Two little boys were still hanging about the slide, and they cheered her as she came down, her comforter streaming in the wind.
“Now,” she announced, getting up out of the drift, “I’ll show you where the church is.”
“Shall I tie your comforter again?”
“No, ’m, thanks. I’m plenty warm.” She put her mittened hand confidingly in mine and trudged along beside me.
Mrs. Dow must have heard us tramping up the snowy steps of the church, for she met us at the door. Every one had gone except the old ladies. A kerosene lamp flickered over the Sunday-school chart, with the lesson-picture of the Wise Men, and the little barrel-stove threw out a deep glow over the three white heads that bent above the baby. There the three friends sat, patting him, and smoothing his dress, and playing with his hands, which made theirs look so brown.

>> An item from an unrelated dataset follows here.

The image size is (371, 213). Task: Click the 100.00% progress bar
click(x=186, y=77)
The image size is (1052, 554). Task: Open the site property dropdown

“You ain’t seen nothing finer in all your travels,” said Mrs. Spinny, and they all laughed.
They showed me his full chest and how strong his back was; had me feel the golden fuzz on his head, and made him look at me with his round, bright eyes. He laughed and reared himself in my arms as I took him up and held him close to me. He was so warm and tingling with life, and he had the flush of new beginnings, of the new morning and the new rose. He seemed to have come so lately from his mother’s heart! It was as if I held her youth and all her young joy. As I put my cheek down against his, he spied a pink flower in my hat, and making a gleeful sound, he lunged at it with both fists.
“Don’t let him spoil it,” murmured Mrs. Spinny. “He loves color so—like Nelly.”